Testo di partenza:

>>>>>

Ecco dunque perché Kim Kyong Hui e Jang Sun-taek, la sorella e il suo bel maritino, sono così potenti in questa dinastia sanguinaria dove è sempre il sangue appunto a comandare. Loro sono sangue del sangue. Parafrasando un signore che queste cose le aveva profetizzate, tutti i Kim sono uguali ma Kim Kyong Hui e Jang Sung-taek sono più uguali degli altri. Sono loro, anzi, a possedere le vere chiavi del regno: altro che quel ragazzone che ancora non dice una parola. Sono loro, i reggenti, l’uomo e la donna destinati a governare la Corea del Nord fino a quando Kim il Terzo non si sarà fatto le ossa. Lo sanno tutti lì nella piazza stracolma di quel gelido dicembre. O meglio: questo è quello che credono tutti. E proprio per questo sarà ancora più scioccante scoprire la verità. Una verità pronta a svelarsi con i particolari che sembrano rubati da un film altro che dell’orrore – semplicemente splatter. Perché chi potrà mai immaginarlo, in questo gelido giorno di dicembre dell’Anno Cento, che la coppia più potente del Regno Eremita farà presto una fine da cani.
Amore e morte a corte
Come ottiene la mano dell’amata l’uomo che nella vita dispone del corpo degli altri a suo piacimento, centinaia di migliaia di corpi internati nei campi di lavoro e morte? Come chiede la mano dell’amata l’uomo che lascia spegnersi nelle sue celle il corpo di un giovane americano, il povero Otto Warmbier, colpevole soltanto di aver tentato di portarsi a casa un souvenir da quella gita all’inferno? La Bestia & la Bella, il Diavolo e l’Acqua Santa, Eros & Thanatos. I luoghi comuni si sprecano tutti alla ricerca di una cornice dove esporre la foto di matrimonio del leader dello stato più cattivo del mondo. Perché nella biografia di Kim Jong-un davvero la morte fa capolino perfino nella sua storia d’amore.

<<<<<

Prosegui il brano sulla dinastia dei Kim, riprendendo subito dopo la sua ultima frase. Le righe non hanno alcun ruolo in questo lavoro.

Contenuto del dataset:
>>>>>

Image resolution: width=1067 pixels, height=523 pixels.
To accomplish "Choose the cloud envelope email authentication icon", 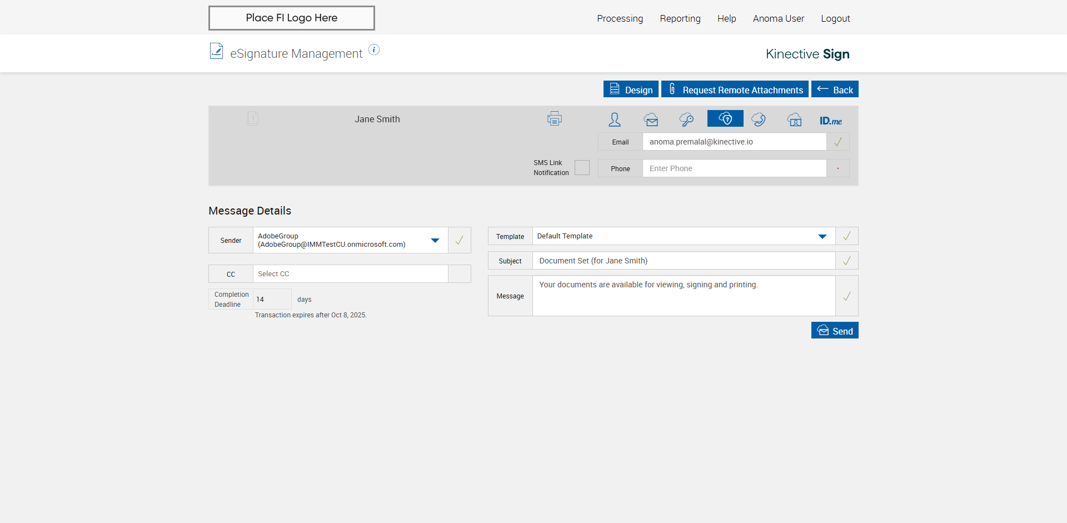I will point(651,119).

<<<<<

Risultato esercizio:
Sembra un complicatissimo gioco degli specchi. Kim sposa Ri Sol- ju, la star della Moranbong Band, una diva pop, una cantante. Kim fa trucidare l’ex fidanzata Hyon Song- wol, la star della Unhasu Orchestra, una diva pop, una cantante. La storia che rivela il Chosun Ilbo, il giornale sudcoreano noto per far trapelare le veline dell’intelligence di Seul, incendia la primavera del 2013. Kim ha appena fatto sobbalzare il mondo con il suo primo test nucleare, 12 febbraio, quando esplode la bomba del gossip più cruento della storia di lassù: Hyon Song- wol, l’ex fidanzata di Kim Jong- un, viene arrestata insieme ai compagni del suo gruppo, una delle band nazional-popolari più note del paese, la Unhasu Orchestra. L’accusa: pornografia. Il processo manco a dirlo sommario, la sentenza già emessa: condanna a morte per lei e i suoi complici nella band. Possibile? L’Orchestra che un anno prima si è esibita fino a Parigi dedicando alla Città dei Lumi “Arirang”, l’inno ufficioso di Stato, accompagnata niente di meno che dalla Filarmonica di Radio France, adesso non solo finisce dietro alle sbarre ma perde almeno quattro dei suoi componenti: trucidati da un plotone di esecuzione. Addio ai cantori di “Io amo Pyongyang”, “Lei è un soldato riformato, “I passi dei soldatini”. Un successo affogato nel sangue: e perché mai?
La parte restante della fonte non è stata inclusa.